El problema no es que no la crean, es que la creen, entienden los motivos que llevaron a la víctima a reaccionar como lo hizo, y pese a todo, dictaminan que en los hechos descritos no hubo intimidación ni violencia, ni por tanto violación. Los tecnicismos legales, de puro absurdo, se caen por su propio peso: no es la negación de una experiencia subjetiva (a lo que estamos tristemente acostumbradas), es la negación de hechos objetivos. Lo diremos hasta desgañitarnos: el sexo sin consentimiento explícito es violación y cuando median los elementos agravantes que se han dado en este caso, clama al cielo que exista una sola persona que no sea capaz de verlo.
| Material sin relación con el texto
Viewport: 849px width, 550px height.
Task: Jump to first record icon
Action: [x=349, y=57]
Que no tenga la humanidad suficiente para comprenderlo.
Lo diremos hasta desgañitarnos: el sexo sin consentimiento explícito es violación
Esta agresión nos repugna por empatía directa hacia C., y porque sabemos que podía haber sido cualquiera de nosotras, porque tantas veces hemos estado a punto de serlo o ya lo hemos sido. La violencia, las humillaciones y la impotencia que experimentamos a diario en el espacio público y privado, ¿pueden entenderlas quienes no las han vivido? Intentamos hacernos oír, las rugimos al viento y nos seguimos encontrando frente a un muro de cemento armado. Nos consume que no lo vean. Que no lo vea la ley ciega, los jueces instructores del caso, los medios de comunicación que solo han buscado hurgado en la herida o han dado voz a los agresores y a quienen los defienden, los miles de hombres que han inundado de comentarios misóginos los artículos escritos sobre el caso y las redes sociales, despreciando el dolor de la víctima, que es el de todas nosotras.
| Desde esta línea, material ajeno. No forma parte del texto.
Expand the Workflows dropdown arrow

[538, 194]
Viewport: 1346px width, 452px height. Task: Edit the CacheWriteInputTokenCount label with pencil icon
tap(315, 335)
La condena refleja una vez más la profunda violencia estructural que sufirmos y el tratamiento cómplice que reciben quienes nos agreden y nos asesinan. Nos recuerda que resistirse es peligroso, no hacerlo, estúpido, denunciar, inútil. Es una sentencia que en lugar de condenar a los acusados, condena a todas las mujeres, que hace constatar que el machismo de calle te mata y el judicial te remata, y nada de lo que hagas puede salvarte. Una vez más, nos hace saber que ahí fuera estamos solas, porque el sistema no nos va a proteger.
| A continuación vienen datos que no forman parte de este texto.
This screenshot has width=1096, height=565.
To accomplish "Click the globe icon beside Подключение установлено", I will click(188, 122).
Lo grave no son los nueve años de pena -que se quedarán en seis, en tres, en nada-, es la impunidad, el sistema invisibilizando una de las mayores lacras de nuestra sociedad, diciendo que no importamos. Y sin embargo, no pedimos hogueras ni castigos ejemplares, no nos mueve la «sed de venganza». Solo reclamamos justicia y reparación, protección y reconocimiento para ser libres y dejar de vivir con miedo. Necesitamos de forma desesperada, urgente, formación y educación en nuestra sociedad, porque incluso mil años de cárcel no servirán para nada si no logramos cambiar la mentalidad de quienes siguen viendo a las mujeres como objetos en lugar de seres humanos, como ciudadanos de segunda que no merecen el amparo de las instituciones ni el respeto de sus congéneres.
Miles de personas salieron ayer a la calle en todo el Estado al grito, una vez más, de ‘Si nos tocan a una, nos tocan a todas’. ¿Cómo de alto vamos a tener que gritar para que nos escuchen? ¿Qué más tenemos que hacer? Sepan, en todo caso, que el tiempo de silencio ha terminado. Estamos juntas en esto y cada vez somos más. La rabia nos hace fuertes.